__Stored items__:
####

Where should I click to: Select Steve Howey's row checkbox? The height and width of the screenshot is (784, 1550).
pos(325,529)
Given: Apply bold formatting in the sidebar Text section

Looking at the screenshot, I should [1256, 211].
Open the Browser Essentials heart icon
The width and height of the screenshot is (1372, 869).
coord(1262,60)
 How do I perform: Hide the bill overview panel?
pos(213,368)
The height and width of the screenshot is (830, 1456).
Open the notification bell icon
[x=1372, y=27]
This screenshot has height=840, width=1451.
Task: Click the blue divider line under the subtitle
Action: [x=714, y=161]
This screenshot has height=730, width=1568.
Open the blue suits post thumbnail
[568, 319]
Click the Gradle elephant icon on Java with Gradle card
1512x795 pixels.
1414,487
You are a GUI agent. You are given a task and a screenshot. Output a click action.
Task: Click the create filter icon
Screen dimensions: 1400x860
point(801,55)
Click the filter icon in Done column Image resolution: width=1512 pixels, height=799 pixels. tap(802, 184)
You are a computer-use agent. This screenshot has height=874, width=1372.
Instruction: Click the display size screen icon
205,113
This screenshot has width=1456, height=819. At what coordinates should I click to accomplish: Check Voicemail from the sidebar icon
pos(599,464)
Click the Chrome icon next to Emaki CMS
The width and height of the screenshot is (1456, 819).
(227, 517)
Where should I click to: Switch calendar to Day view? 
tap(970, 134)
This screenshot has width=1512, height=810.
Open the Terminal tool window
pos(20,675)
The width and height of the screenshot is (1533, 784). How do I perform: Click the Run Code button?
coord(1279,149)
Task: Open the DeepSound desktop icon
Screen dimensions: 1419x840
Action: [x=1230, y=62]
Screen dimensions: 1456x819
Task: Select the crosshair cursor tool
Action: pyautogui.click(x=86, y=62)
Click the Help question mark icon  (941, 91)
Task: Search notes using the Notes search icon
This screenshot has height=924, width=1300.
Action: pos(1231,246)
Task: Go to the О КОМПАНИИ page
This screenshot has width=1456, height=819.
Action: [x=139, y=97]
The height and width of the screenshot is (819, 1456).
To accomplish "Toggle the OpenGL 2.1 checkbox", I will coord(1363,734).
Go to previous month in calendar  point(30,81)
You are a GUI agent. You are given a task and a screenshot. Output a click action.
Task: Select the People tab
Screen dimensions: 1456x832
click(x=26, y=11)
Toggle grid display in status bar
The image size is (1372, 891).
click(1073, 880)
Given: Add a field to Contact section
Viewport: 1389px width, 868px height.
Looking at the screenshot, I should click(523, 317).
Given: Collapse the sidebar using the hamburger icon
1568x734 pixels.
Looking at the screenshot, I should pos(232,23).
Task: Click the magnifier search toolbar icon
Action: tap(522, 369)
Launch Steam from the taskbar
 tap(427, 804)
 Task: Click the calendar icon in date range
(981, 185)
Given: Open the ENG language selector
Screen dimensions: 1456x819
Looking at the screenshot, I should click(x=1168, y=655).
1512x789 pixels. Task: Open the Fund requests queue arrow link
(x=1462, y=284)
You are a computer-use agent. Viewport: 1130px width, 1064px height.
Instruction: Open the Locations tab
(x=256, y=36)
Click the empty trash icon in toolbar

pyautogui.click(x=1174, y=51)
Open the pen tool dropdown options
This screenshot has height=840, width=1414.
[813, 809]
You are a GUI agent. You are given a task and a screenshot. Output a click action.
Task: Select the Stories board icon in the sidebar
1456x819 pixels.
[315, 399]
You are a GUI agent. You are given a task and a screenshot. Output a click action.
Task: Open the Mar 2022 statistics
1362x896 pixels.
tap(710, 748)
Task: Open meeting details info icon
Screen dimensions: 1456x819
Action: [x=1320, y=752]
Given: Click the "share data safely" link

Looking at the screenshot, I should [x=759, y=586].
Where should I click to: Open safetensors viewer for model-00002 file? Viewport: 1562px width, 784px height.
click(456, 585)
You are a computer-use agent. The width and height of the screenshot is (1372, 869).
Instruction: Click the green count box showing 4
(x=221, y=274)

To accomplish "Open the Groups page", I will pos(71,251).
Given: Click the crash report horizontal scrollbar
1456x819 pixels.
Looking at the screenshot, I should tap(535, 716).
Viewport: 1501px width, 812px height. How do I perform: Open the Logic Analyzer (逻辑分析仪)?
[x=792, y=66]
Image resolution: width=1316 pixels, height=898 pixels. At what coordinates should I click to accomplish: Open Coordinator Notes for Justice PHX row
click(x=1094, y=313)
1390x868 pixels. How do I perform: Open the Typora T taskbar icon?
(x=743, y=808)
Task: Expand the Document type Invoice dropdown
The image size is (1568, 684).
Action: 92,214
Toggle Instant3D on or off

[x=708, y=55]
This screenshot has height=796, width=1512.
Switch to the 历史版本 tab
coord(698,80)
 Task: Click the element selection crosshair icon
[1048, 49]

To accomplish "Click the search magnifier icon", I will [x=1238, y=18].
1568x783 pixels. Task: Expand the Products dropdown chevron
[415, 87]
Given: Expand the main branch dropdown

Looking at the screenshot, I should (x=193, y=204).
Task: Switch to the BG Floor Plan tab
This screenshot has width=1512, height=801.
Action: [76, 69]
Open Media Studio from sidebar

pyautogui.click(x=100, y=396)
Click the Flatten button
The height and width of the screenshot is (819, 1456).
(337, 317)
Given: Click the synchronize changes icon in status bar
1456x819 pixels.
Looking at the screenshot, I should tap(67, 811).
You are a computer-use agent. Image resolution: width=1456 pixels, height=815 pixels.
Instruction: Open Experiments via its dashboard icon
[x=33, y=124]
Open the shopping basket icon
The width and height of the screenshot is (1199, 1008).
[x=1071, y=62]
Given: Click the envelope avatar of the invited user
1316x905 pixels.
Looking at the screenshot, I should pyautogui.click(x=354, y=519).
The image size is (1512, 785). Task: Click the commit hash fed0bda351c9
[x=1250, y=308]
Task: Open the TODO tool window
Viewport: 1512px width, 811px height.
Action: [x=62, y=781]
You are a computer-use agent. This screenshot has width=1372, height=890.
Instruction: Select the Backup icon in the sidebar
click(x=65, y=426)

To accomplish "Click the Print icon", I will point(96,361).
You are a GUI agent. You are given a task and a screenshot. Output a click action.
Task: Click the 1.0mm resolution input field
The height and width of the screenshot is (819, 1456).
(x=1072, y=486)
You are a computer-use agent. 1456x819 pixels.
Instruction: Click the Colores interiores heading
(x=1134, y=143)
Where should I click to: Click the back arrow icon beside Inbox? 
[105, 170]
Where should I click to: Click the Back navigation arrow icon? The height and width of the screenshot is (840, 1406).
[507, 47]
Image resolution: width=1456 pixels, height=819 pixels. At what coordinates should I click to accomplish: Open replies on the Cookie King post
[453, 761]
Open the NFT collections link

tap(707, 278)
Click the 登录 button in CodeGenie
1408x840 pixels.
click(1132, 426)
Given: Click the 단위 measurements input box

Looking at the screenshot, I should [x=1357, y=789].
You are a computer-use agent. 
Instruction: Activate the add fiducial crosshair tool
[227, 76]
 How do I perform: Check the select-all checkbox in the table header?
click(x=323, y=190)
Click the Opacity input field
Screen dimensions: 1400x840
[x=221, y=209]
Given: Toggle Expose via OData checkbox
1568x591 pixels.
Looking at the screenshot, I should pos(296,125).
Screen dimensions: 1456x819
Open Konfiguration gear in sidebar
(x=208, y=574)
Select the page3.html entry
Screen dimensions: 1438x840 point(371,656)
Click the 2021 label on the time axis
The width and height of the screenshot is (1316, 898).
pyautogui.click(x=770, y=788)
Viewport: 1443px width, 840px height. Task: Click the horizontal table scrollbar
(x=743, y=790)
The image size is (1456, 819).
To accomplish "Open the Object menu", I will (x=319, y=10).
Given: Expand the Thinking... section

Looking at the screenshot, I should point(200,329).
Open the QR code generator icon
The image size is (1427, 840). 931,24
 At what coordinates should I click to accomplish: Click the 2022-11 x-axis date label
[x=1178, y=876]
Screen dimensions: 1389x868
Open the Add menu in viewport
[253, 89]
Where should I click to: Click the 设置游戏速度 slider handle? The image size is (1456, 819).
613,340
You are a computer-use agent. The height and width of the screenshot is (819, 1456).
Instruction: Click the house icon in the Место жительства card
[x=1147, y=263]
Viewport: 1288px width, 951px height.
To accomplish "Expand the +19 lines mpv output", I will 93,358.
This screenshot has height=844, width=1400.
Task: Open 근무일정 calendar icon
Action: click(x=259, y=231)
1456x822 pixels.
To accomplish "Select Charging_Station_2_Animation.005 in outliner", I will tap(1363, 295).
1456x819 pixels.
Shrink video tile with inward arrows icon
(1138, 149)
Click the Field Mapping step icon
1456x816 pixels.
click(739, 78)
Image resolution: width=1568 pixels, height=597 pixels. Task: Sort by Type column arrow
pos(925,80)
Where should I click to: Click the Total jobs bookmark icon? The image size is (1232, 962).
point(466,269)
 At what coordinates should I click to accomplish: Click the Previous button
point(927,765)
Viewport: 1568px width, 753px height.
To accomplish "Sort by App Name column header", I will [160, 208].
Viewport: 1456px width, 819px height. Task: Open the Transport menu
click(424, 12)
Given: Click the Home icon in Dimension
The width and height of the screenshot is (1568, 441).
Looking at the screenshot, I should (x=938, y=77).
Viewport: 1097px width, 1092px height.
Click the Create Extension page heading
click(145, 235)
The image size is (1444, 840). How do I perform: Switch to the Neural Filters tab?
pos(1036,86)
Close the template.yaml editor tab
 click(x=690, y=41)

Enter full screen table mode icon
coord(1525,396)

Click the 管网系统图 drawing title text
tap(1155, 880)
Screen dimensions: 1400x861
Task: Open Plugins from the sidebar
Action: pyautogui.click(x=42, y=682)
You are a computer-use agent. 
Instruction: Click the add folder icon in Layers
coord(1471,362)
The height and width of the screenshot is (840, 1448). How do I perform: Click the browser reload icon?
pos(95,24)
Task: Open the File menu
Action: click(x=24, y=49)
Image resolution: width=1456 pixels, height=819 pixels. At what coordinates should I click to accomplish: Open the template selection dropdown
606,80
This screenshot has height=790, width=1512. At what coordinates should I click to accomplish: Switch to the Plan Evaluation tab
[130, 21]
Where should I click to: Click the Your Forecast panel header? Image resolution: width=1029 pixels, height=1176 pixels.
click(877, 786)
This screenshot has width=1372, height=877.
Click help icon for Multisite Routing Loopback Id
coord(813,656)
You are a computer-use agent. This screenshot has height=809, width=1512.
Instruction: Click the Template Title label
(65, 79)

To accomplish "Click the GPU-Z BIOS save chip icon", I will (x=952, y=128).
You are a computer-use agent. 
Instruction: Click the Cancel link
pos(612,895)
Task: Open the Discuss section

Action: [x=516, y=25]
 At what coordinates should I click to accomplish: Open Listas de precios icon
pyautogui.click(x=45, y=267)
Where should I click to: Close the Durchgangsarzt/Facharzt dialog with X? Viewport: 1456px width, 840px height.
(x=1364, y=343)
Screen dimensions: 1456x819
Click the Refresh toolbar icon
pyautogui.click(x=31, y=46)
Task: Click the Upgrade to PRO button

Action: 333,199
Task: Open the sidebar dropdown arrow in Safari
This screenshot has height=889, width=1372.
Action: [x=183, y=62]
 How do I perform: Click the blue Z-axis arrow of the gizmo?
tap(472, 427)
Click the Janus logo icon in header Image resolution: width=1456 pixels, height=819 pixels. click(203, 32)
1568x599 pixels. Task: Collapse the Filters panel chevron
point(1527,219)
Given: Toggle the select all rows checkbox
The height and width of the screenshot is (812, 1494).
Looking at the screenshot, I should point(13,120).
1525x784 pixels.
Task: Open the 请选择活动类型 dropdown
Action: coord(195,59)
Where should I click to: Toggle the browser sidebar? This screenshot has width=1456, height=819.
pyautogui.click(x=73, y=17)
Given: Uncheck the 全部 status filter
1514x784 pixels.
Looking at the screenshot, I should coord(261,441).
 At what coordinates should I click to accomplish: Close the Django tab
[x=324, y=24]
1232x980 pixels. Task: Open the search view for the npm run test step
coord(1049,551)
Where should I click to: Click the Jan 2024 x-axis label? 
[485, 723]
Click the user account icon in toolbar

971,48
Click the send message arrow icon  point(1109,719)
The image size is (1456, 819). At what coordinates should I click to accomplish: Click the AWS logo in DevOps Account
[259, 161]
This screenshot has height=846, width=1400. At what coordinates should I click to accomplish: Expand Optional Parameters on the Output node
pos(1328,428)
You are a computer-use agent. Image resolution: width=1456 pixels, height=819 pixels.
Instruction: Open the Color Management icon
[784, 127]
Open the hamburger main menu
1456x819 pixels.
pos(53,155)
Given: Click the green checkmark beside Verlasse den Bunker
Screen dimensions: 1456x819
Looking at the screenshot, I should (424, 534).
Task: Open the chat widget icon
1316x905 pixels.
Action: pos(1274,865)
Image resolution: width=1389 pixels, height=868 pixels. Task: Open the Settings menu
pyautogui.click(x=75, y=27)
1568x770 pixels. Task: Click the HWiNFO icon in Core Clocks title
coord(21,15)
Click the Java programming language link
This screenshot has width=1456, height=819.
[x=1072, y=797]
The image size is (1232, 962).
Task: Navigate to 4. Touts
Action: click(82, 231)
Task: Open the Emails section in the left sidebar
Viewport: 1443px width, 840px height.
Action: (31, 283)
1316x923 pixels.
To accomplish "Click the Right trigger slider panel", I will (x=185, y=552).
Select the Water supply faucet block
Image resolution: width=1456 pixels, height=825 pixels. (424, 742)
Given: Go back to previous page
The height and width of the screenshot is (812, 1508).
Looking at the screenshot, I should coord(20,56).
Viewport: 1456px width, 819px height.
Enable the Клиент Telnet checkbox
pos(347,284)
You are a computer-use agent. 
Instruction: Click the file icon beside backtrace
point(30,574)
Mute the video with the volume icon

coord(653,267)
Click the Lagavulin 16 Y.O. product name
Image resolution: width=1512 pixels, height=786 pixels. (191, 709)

####

Copy each line of the data that contains the word "using", leaving the other lines out.

__EXERCISE ANSWER__:
Task: Search notes using the Notes search icon
Given: Collapse the sidebar using the hamburger icon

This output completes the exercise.